#### [TASK REQUIREMENTS]
a) From the interview with planning lawyer Matthew Evans, reproduce the part that opens with the words containing "What do you" and closes with "was very comforting.".
b) In the interview with planning lawyer Matthew Evans, what year did he qualify?

#### [TEXT EXCERPT]

============

Planning lawyer Matthew Evans trained and practised as a planning lawyer at Denton Wilde Sapte, then worked for the London Borough of Hackney before moving back to private practice with West End firm Forsters.
What’s your background?
I’m from Shrewsbury and went to a fairly standard comprehensive. I remember speaking to various people about what I could do. I was lucky because I had a cousin who did law – he told me to steer well clear of the profession but he managed to get me some work experience which was obviously useful. A friend of a friend was a barrister and I had a long chat with her too. I ended up picking law at Leeds – I picked it more because it had a cricket pitch on its prospectus than anything.
I was lucky enough to get a training contract with Denton Wilde Sapte in my second year of university. It wasn’t magic circle, which I wasn’t hugely interested in, it had a decent spread of work and a decent reputation.
Falling into planning was by luck rather than judgement really. I’d always liked stuff that had no clear-cut answers, and I’ve always been interested in politics. Wanting to combine that grey area with politics, the only real area for me in a City law firm was planning. There’s not really anything else that covered it in that way. It was luck of the draw, though – I’d had a couple of mates in my intake who’d done a seat in planning and said they really enjoyed it, so I gave it a try.
If you’re interested in the public sector and politics and the grey areas of law, planning is certainly something to consider – don’t dismiss it as a parasitic area or a something that only exists for real estate purposes, it definitely can be something that stands on its own.
What took you out of private practice to work for the London Borough of Hackney?
I qualified in 2007, and had done some fairly meaty bits of work and then in 2008/09 there was the big crash. The department at Dentons disintegrated, really: there wasn’t enough work anywhere and planning was particularly hard hit. The work dried up.
What do you when you’re a planning lawyer in the City and there’s no work? Well, a local authority is one of the options available to you. I’d lived in Hackney for a few years and there happened to be a job open and it seemed perfect.
What was it like going into such a different type of organisation?
Everyone has this image of going into the public sector, that it’s a job for life, it’s secure. Coming from somewhere where there had been very little work for some time, that was very comforting.
But equally, are other questions: what sort of work am I going to be doing? Is it going to be functional and uninteresting? Given that I live here as well, is it going to be too incestuous? All these things go fizzing through your head.
One of the biggest culture shocks was that everything was open plan. Dentons had two-person offices across the whole building, and suddenly I found myself with a whole load of lawyers: one room and 60 of us who covered every single function the council has to offer.
It is chaos. You get people running up and down, there’s people trying to deal with kids that have been put into care, then there’s housing litigation and rent problems, then it’s back to planning and there’s people building stuff that they shouldn’t be building. I miss it now to a certain extent. Coming from the City, it was a real blast in the face: a whirlwind is probably the best way to describe it.
What type of person fits into that environment?

============

#### [GIVEN MATERIAL]

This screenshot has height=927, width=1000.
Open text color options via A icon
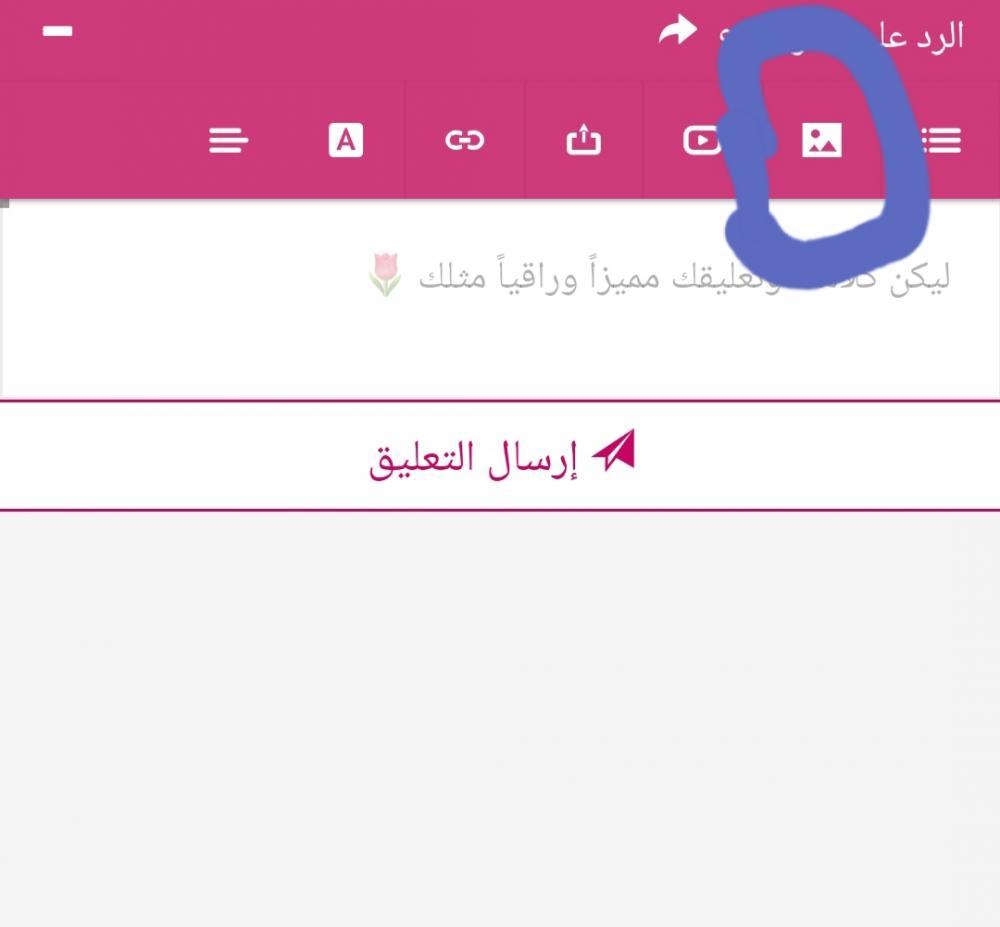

============

#### [EXERCISE ANSWERS]
a)
What do you when you’re a planning lawyer in the City and there’s no work? Well, a local authority is one of the options available to you. I’d lived in Hackney for a few years and there happened to be a job open and it seemed perfect.
What was it like going into such a different type of organisation?
Everyone has this image of going into the public sector, that it’s a job for life, it’s secure. Coming from somewhere where there had been very little work for some time, that was very comforting.

b) 2007